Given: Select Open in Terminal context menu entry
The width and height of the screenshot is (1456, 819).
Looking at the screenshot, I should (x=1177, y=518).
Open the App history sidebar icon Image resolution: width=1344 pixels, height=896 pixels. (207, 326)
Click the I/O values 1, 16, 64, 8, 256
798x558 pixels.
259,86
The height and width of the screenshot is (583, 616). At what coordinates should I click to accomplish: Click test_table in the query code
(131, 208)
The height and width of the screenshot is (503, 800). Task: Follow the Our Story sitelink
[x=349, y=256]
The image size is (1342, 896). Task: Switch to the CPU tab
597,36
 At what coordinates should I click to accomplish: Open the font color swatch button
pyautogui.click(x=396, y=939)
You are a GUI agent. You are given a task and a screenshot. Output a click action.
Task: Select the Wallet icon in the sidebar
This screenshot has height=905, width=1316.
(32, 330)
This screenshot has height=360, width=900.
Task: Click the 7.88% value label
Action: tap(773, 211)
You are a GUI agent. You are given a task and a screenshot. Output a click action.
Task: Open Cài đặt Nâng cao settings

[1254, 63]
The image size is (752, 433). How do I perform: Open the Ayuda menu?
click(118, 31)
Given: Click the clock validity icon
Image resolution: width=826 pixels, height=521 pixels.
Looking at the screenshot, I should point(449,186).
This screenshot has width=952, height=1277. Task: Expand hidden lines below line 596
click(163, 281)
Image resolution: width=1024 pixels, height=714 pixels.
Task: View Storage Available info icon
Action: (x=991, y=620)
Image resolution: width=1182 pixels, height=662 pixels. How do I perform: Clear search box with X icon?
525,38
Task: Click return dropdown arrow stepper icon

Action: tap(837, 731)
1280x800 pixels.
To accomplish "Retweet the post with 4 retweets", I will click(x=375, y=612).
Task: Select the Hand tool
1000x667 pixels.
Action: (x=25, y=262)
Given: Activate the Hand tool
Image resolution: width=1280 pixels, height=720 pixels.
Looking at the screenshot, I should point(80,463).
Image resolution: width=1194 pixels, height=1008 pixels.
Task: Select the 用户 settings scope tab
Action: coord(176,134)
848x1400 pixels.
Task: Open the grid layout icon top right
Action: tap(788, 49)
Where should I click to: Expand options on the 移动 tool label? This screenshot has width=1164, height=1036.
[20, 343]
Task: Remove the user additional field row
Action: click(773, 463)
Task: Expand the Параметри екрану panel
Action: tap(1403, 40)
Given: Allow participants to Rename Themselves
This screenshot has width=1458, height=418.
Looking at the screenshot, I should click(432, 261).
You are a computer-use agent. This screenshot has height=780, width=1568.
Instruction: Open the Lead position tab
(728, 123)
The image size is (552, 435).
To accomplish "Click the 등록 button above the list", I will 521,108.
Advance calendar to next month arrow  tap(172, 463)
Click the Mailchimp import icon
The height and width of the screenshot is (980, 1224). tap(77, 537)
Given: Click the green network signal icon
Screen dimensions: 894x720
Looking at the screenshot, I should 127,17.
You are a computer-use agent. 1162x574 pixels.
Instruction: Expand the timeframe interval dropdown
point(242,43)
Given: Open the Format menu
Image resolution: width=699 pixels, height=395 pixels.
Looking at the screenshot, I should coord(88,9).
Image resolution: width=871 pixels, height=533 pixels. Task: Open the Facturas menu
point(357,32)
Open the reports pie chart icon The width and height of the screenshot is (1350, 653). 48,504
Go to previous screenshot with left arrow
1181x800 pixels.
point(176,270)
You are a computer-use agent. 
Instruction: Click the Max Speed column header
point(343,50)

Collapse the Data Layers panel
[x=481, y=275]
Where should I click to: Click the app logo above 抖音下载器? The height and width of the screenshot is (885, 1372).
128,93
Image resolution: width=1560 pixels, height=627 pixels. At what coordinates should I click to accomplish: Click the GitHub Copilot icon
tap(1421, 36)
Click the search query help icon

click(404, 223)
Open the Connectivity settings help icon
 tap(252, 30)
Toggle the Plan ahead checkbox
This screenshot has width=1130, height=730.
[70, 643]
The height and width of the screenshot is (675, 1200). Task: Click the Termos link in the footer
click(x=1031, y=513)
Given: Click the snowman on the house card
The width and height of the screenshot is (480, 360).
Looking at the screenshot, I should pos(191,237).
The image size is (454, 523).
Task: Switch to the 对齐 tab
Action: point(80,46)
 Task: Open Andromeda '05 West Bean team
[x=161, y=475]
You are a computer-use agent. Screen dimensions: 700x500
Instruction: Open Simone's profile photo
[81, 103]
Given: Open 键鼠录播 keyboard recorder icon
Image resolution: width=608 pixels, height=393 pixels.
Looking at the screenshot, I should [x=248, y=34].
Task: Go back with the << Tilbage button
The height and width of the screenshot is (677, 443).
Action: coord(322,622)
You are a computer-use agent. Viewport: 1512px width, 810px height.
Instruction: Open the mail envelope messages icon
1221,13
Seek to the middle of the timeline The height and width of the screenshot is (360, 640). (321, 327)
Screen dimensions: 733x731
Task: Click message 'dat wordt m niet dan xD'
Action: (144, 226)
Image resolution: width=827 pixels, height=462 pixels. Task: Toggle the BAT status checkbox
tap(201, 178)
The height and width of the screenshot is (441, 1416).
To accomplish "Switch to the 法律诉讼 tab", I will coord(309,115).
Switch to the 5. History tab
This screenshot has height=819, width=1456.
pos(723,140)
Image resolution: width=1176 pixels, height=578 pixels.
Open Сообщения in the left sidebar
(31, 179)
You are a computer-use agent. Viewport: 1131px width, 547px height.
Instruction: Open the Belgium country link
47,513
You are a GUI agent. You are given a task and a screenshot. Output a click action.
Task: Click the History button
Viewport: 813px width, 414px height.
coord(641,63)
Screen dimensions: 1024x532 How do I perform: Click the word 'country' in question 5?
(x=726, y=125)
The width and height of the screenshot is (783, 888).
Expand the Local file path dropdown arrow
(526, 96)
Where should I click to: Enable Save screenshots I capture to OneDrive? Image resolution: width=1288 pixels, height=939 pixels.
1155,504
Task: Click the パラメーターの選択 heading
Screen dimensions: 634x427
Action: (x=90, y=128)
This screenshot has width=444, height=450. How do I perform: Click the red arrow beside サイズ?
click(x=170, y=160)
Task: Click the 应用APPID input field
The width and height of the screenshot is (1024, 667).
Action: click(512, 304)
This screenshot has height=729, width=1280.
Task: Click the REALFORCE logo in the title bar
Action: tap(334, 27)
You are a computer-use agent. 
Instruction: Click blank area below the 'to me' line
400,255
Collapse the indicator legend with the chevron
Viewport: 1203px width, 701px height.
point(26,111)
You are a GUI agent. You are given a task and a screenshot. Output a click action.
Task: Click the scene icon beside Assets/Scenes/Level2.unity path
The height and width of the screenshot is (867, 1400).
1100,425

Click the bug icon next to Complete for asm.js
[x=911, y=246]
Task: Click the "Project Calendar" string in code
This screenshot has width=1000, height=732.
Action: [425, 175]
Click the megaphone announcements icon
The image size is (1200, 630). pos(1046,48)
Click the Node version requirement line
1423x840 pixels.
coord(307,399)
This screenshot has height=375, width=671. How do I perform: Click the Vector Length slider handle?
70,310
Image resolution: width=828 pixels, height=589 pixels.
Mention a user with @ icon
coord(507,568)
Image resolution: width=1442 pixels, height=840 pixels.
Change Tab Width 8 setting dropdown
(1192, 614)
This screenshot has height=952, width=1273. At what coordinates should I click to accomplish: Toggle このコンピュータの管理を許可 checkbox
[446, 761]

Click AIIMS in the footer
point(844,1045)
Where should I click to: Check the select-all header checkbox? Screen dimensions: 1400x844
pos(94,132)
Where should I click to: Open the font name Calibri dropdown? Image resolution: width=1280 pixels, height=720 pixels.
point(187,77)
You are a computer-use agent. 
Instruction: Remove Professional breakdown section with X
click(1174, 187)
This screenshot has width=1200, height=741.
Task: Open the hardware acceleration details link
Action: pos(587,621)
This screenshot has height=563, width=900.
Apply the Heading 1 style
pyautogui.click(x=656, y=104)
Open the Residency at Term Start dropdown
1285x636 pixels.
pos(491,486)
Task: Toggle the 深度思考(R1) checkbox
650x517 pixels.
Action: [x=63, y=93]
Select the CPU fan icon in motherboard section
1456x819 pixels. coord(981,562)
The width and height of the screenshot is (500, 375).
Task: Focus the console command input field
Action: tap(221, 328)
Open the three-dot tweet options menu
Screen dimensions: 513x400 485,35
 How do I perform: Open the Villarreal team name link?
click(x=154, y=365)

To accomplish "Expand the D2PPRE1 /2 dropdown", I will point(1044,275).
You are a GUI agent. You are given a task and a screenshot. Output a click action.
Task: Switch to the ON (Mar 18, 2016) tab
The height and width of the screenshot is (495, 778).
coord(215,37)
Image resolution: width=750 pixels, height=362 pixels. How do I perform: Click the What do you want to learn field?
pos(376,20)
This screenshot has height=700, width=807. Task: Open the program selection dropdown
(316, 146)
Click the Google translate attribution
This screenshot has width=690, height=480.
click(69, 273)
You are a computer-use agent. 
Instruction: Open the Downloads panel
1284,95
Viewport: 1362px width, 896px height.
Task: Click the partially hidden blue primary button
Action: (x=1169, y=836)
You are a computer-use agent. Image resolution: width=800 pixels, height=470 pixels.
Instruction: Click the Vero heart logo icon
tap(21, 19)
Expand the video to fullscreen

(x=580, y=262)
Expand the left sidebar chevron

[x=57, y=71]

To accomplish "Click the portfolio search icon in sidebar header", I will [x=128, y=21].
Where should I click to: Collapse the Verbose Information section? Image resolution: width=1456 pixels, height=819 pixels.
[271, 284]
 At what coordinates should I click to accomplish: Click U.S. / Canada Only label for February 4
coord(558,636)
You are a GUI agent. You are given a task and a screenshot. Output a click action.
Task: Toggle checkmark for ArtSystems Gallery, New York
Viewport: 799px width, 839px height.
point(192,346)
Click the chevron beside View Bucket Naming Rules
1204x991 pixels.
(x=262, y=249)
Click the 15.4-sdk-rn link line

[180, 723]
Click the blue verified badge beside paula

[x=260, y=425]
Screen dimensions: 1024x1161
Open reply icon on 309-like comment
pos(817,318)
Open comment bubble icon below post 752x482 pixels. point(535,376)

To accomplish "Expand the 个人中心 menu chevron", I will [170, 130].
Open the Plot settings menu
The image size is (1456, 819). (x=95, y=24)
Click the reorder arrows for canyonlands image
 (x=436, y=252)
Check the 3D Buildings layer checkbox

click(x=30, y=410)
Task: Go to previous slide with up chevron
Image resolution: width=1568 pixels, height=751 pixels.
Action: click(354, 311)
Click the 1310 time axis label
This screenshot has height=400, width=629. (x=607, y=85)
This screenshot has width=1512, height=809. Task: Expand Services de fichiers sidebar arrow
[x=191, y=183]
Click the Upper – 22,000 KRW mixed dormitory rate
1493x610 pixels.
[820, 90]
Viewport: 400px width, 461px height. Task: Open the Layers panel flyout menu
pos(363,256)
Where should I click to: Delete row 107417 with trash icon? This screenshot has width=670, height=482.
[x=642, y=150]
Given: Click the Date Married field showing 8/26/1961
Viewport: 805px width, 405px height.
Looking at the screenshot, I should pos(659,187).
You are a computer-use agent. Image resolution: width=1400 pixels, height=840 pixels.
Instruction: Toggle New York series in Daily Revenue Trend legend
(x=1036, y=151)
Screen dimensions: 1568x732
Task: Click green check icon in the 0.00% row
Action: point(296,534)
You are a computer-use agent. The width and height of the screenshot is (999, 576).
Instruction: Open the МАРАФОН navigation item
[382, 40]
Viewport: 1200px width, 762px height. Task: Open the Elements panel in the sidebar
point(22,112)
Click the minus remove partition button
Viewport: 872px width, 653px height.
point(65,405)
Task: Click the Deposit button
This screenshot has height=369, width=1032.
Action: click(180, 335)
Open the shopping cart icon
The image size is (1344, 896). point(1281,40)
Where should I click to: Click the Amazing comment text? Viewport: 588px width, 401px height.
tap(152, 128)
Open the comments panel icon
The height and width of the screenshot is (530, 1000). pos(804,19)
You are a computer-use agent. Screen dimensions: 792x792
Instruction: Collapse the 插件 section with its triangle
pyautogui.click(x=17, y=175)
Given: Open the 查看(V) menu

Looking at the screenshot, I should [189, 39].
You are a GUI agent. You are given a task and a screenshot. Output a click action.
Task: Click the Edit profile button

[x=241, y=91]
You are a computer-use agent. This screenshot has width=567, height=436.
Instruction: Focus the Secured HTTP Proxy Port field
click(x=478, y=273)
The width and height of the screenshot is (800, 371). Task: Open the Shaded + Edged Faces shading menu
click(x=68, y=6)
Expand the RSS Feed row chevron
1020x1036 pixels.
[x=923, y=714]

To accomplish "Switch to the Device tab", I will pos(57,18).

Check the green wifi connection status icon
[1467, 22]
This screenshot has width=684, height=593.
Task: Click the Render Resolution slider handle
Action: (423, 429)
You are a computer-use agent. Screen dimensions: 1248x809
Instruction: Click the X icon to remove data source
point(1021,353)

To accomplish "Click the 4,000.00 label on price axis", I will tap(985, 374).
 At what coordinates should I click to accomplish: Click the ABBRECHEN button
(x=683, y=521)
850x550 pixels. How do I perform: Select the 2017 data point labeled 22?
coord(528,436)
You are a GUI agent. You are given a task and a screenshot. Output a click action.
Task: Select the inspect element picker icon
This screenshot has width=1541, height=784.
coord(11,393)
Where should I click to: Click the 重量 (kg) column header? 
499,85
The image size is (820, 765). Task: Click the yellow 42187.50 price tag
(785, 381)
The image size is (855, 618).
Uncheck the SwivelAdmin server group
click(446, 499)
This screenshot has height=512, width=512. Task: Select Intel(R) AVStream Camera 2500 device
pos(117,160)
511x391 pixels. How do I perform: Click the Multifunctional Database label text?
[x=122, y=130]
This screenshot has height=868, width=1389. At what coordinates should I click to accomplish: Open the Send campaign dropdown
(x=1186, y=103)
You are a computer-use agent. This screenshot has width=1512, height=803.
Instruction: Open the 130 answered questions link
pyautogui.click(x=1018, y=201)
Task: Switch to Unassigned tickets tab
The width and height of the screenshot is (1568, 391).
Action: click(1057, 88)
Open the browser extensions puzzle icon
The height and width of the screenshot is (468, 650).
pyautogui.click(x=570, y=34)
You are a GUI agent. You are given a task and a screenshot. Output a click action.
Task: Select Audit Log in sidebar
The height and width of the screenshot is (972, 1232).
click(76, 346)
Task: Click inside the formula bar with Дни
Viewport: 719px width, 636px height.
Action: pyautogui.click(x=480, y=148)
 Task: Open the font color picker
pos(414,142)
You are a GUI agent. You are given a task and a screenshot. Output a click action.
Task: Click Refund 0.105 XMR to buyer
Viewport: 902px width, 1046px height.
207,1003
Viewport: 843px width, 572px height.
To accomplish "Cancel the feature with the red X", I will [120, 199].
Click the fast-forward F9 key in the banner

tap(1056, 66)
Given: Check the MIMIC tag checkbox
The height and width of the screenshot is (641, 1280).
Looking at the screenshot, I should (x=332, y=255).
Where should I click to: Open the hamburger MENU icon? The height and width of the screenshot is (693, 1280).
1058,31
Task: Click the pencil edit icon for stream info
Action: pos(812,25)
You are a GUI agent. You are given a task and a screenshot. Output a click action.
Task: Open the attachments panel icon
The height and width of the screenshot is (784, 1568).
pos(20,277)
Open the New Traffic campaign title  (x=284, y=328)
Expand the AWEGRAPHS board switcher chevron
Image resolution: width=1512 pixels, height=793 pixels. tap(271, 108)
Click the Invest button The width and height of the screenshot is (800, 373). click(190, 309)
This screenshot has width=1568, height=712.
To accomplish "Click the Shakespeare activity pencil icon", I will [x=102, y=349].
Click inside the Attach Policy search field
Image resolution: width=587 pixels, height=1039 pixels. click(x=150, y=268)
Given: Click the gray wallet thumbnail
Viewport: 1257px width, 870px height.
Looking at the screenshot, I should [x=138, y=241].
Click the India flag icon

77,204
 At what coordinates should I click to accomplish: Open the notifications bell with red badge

[OBJECTIVE] Could you give the records from the start through the line containing "[x=349, y=256]" as a Markdown table, with column No. for the row number and column Text for the line, and leave out any blank lines?

[ANSWER TO THIS EXERCISE]
| No. | Text |
|---|---|
| 1 | Given: Select Open in Terminal context menu entry |
| 2 | The width and height of the screenshot is (1456, 819). |
| 3 | Looking at the screenshot, I should (x=1177, y=518). |
| 4 | Open the App history sidebar icon Image resolution: width=1344 pixels, height=896 pixels. (207, 326) |
| 5 | Click the I/O values 1, 16, 64, 8, 256 |
| 6 | 798x558 pixels. |
| 7 | 259,86 |
| 8 | The height and width of the screenshot is (583, 616). At what coordinates should I click to accomplish: Click test_table in the query code |
| 9 | (131, 208) |
| 10 | The height and width of the screenshot is (503, 800). Task: Follow the Our Story sitelink |
| 11 | [x=349, y=256] |